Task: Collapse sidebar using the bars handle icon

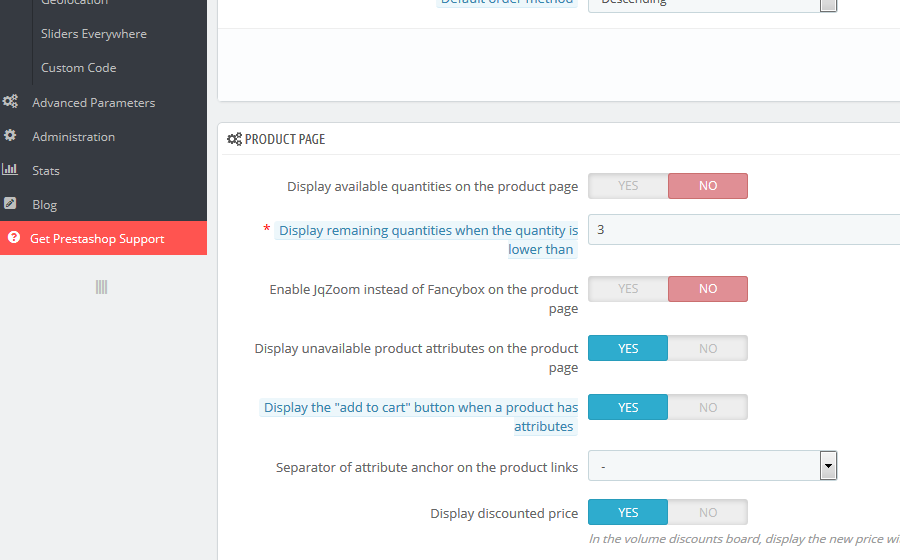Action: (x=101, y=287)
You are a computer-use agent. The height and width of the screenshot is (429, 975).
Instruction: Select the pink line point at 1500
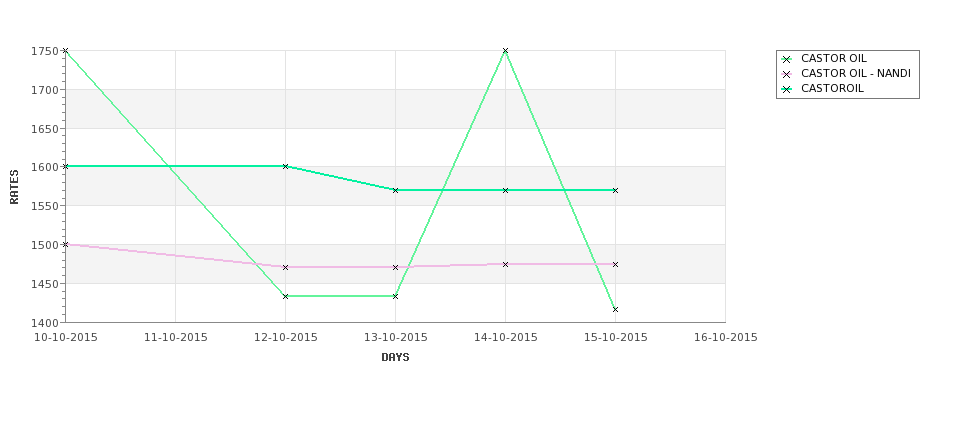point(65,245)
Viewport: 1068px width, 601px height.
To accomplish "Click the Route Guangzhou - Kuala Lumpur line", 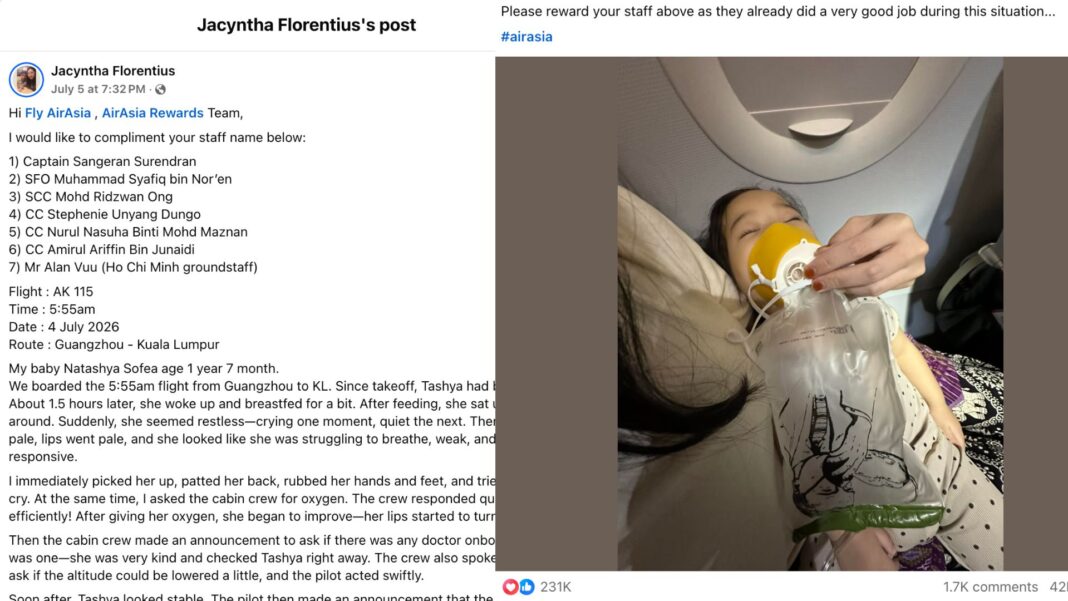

━━━━

- [HOW TO COMPLETE THIS TASK]: Write only the number of lines in the listing that include "width".

- [OUTPUT FOR THIS EXERCISE]: 2